LPL: Consumers Open Up Their Wallets
November 15, 2019
U.S. consumers continue to open up their wallets, according to the October retail sales report.
Retail sales rose 0.3% last month, the measure’s seventh gain in eight months. Retail sales’ rise was led by a 1.1% gain in gasoline store sales and a 0.9% increase in sales at “non-store retailers.” Furniture and clothing sales dropped the most of all categories. Control group sales, which we view as a cleaner measure of retail sales’ contribution to gross domestic product (GDP), rose 0.3%.
Data on consumer activity is especially important to watch these days.

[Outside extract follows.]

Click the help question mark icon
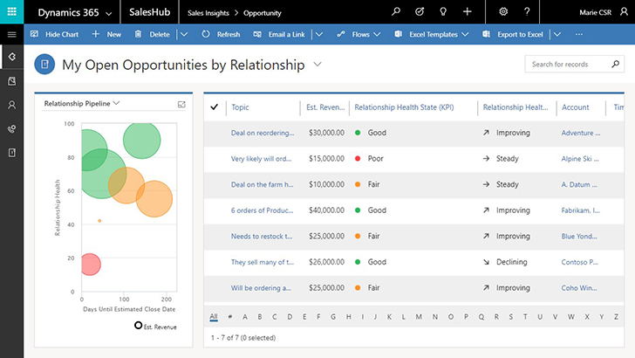 point(527,12)
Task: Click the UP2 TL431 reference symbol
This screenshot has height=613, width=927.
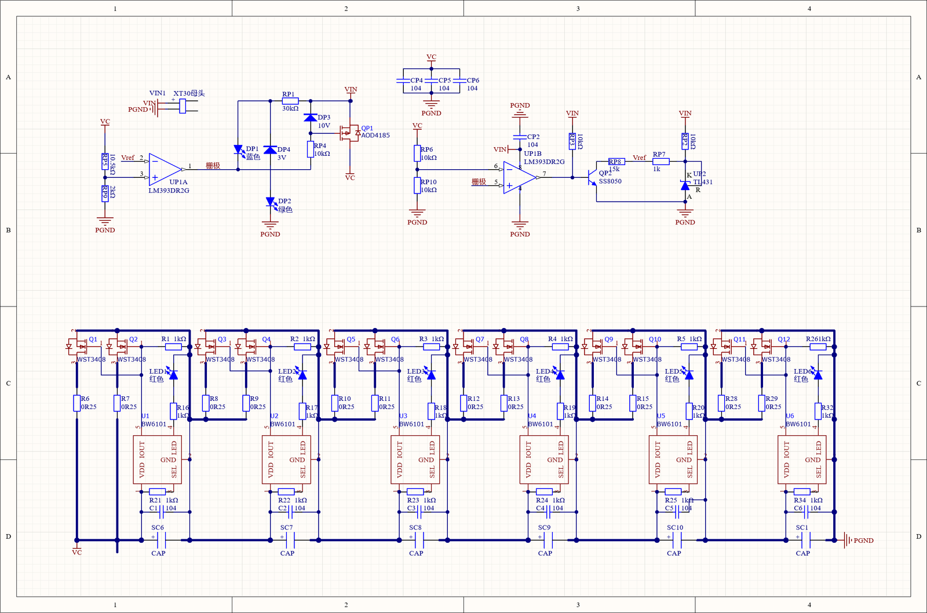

Consumer spending has powered the U.S. economy this year as companies have curbed investments while waiting for trade and geopolitical uncertainty to fade. As shown in the LPL Chart of the Day, consumer spending has largely propelled GDP over the past two quarters, countering business spending’s noticeable drag on growth.

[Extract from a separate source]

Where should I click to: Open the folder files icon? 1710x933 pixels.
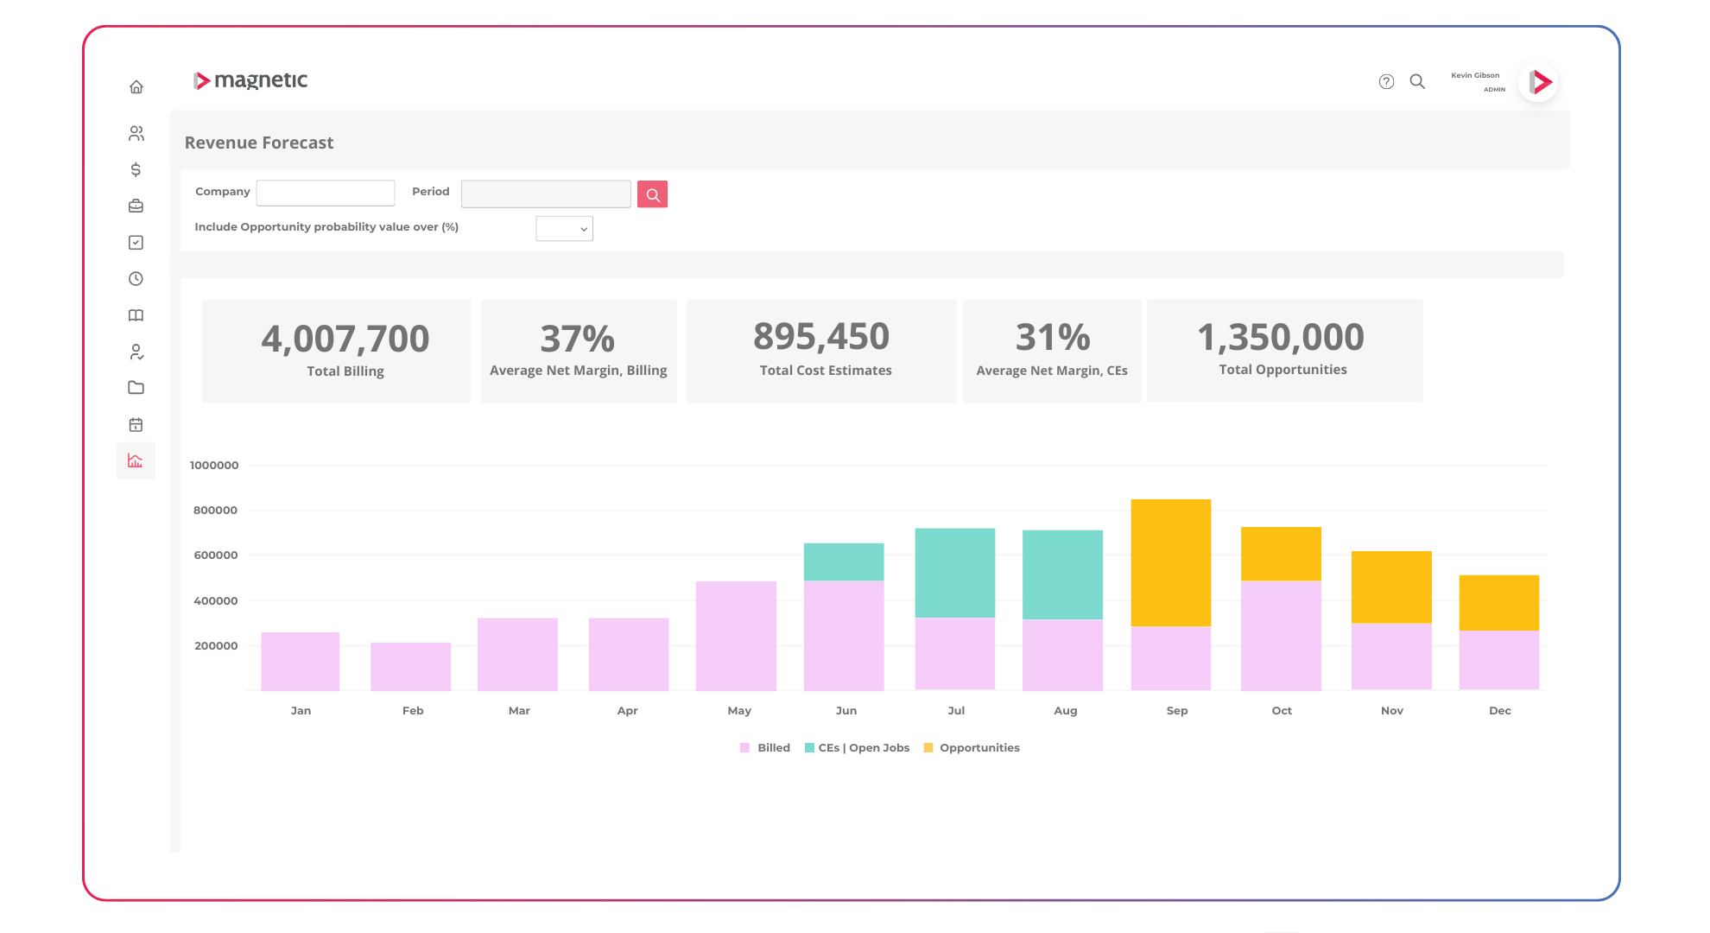click(x=136, y=388)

“U.S. consumer activity has been largely immune from global headwinds, even as other parts of the economy have succumbed to uncertainty,” said LPL Financial Senior Market Strategist Ryan Detrick. “To be fair, consumers have several reasons to be optimistic. Employment is the primary driver of consumer health, and the U.S. labor market has been resilient.”
There are risks to the consumer outlook emerging, though. Signs have emerged that U.S. consumers are becoming more nervous, and October’s retail sales report showed that spending fell for certain items. Still, we see enough evidence to think the consumer will continue to anchor this record 10-year expansion.